The Profitable Exit Strategy – Entrepreneurs are great starters by nature. Starting a business is exciting, emotionally rocky, intense and it often requires serious strategy and innovation to be successful. Exiting a business is different than starting one and for some entrepreneurs it can be challenging letting go of that deep emotional attachment that they developed with the business. However, exiting correctly can be just as important than starting a business correctly in terms of profitability.
When you’re drawing up a business plan, it’s important to describe the steps that you’ll take if your company fails or if you abandon it for another pursuit. All too often, entrepreneurs neglect to develop exit strategies. Perhaps some of them feel that doing so would be inviting bad luck or showing a lack of confidence.
To the contrary, exit strategies are signs of prudence, even wisdom. Such a plan should make your final days at your company less stressful. Moreover, many investors will look for a clear exit strategy before they’ll agree to bankroll a business. Below are a few strategies from which you can choose.
When you harvest your business, you shut it down and liquidate its assets for cash. It’s also known as the ‘liquidating event’. You can use those funds to pay back your investors and creditors, and you can then keep the remainder for yourself. Be aware that you’ll probably have to fill out your state’s dissolution forms in order to make the termination official.
Maybe you’ll want to retire or go into another line of work at a point when your business is still profitable. If so, you could sell it to another entrepreneur. This option will seem especially attractive if you have many devoted customers and/or staff members whom you don’t want to send to the unemployment office. What’s more, by selling your business, your company might last for many decades afterwards and thus become a part of your legacy.
Of course, if you’re concerned about the long-term health of your company, you’ll want to select a buyer with a record of strong business success.

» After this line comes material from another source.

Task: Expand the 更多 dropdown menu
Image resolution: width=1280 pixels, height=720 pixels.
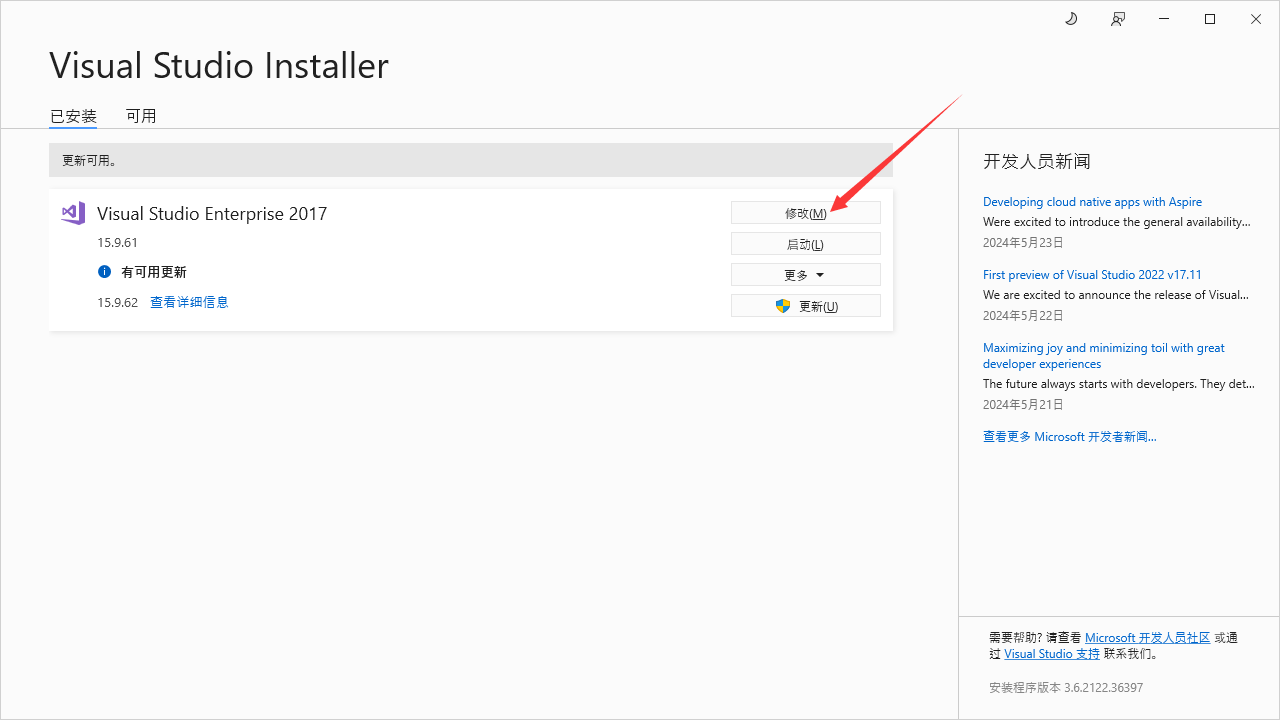Action: point(805,275)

On the other hand, if you merely want to unload your business as soon as you can, you could just sell it to the highest bidder.
Further, to ensure that the bids you receive are as substantial as possible, try to put your business up for sale at a time when it’s experiencing revenue growth.
Let’s say that you have a friend or a family member who’d like to take over your company, but that person lacks the capital to purchase it outright. Under such circumstances, you could give him or her its rights of ownership. In exchange, he or she could pay you a monthly lease or send you a certain percentage of the profits every so often until the debt has been paid off in full. Before you transfer your business, however, you should have meetings with your attorney and your tax accountant. That way, you can draft a binding contract, and you’ll learn how this arrangement will affect your tax situation in the future.
4. Letting Another Company Acquire Your Business
If your business is still performing well, you could also allow a larger company to acquire it. The drawback here is that it can take a longer period of time to find a business to purchase your company than it would to find an individual buyer. On the plus side, you might be able to negotiate a significantly larger sum of money through the acquisition route ― especially if more than one company is interested in yours. After all, many corporate leaders have deep pockets, are hungry to grow their brands, and would hate for their competitors to snatch a valuable opportunity away from them.
5. Leave of Absence
This is not discussed frequently but it’s not a bad strategy if you just want a break or if something comes up in your life. Founders of billion-dollar companies do this all of the time. The stress sometimes piles up and they just need a break so they’ll take months and sometimes years off. Nu Skin founder Blake Roney took a leave of absence for three years after 28 years of running the company. The CEO of the Philadelphia Phillies recently took a leave of absence for medical reasons. Whether religious, or medical there are many reasons you can take a leave of absence. The disadvantage with this strategy is your business has to be in order and profiting very well, or it can be a devastating blow.
You worked hard with your company. Take the exit that’s the best for the company, whether if that’s going after the most profit or taking the strategy that will keep your legacy lasting the longest. Do what you think is best, but exit strong.